Extracted material:
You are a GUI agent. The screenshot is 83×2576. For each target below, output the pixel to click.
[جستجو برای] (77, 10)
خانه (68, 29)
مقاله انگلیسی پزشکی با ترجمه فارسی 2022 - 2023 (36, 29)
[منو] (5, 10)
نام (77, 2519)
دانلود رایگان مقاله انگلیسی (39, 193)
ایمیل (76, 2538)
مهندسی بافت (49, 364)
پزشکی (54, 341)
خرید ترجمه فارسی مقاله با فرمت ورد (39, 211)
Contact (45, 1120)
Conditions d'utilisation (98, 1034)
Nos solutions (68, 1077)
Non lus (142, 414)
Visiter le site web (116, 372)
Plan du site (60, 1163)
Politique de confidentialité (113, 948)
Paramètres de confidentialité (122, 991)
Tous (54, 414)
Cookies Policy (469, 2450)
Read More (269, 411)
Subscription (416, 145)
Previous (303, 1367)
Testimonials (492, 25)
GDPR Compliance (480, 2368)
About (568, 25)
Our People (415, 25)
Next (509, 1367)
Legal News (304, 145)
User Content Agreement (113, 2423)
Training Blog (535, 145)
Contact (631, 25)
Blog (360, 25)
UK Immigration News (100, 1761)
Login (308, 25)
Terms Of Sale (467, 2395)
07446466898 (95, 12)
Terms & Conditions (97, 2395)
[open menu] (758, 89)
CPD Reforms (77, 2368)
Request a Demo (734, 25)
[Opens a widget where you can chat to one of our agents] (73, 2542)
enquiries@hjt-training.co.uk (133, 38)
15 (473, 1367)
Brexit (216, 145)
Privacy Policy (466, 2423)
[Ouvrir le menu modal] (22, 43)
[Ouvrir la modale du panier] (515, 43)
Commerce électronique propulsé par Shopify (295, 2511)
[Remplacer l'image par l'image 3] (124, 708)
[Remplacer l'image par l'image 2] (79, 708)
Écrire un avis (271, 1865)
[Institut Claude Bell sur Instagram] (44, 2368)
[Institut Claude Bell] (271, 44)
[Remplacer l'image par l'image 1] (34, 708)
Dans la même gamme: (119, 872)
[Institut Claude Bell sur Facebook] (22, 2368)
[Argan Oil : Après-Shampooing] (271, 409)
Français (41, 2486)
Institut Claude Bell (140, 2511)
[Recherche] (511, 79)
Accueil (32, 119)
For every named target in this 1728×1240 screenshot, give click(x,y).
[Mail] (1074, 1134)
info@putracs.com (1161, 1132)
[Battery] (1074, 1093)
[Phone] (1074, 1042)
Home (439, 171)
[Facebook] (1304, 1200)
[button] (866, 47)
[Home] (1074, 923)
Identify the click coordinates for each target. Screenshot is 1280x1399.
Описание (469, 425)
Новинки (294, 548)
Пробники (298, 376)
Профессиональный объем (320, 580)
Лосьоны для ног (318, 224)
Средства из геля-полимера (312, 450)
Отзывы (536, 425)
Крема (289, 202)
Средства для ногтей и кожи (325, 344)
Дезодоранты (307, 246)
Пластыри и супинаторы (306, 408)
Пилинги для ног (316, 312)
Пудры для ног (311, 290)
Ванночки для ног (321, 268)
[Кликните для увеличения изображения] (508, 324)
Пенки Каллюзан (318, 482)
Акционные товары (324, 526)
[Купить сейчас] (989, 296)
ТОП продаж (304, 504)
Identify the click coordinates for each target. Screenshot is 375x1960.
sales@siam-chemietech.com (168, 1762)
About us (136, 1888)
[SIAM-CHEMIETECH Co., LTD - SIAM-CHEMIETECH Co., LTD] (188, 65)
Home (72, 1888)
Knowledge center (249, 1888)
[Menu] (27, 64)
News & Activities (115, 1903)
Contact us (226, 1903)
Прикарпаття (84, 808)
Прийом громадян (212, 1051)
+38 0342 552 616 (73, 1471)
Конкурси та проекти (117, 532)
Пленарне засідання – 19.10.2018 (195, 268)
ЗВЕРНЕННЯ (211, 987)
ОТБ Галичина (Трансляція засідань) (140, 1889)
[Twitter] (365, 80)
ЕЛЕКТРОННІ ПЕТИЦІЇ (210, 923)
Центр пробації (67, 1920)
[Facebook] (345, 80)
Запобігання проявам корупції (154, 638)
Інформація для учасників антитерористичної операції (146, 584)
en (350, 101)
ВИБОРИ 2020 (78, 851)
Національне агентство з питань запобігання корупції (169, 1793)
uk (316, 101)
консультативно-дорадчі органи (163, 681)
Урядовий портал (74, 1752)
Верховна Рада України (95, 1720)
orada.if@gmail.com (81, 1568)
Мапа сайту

Exercise: Give again the lines from the line holding "en (350, 101)" through the close of the listing, both included, exactly as written and with nothing else.

Output for this exercise:
en (350, 101)
ВИБОРИ 2020 (78, 851)
Національне агентство з питань запобігання корупції (169, 1793)
uk (316, 101)
консультативно-дорадчі органи (163, 681)
Урядовий портал (74, 1752)
Верховна Рада України (95, 1720)
orada.if@gmail.com (81, 1568)
Мапа сайту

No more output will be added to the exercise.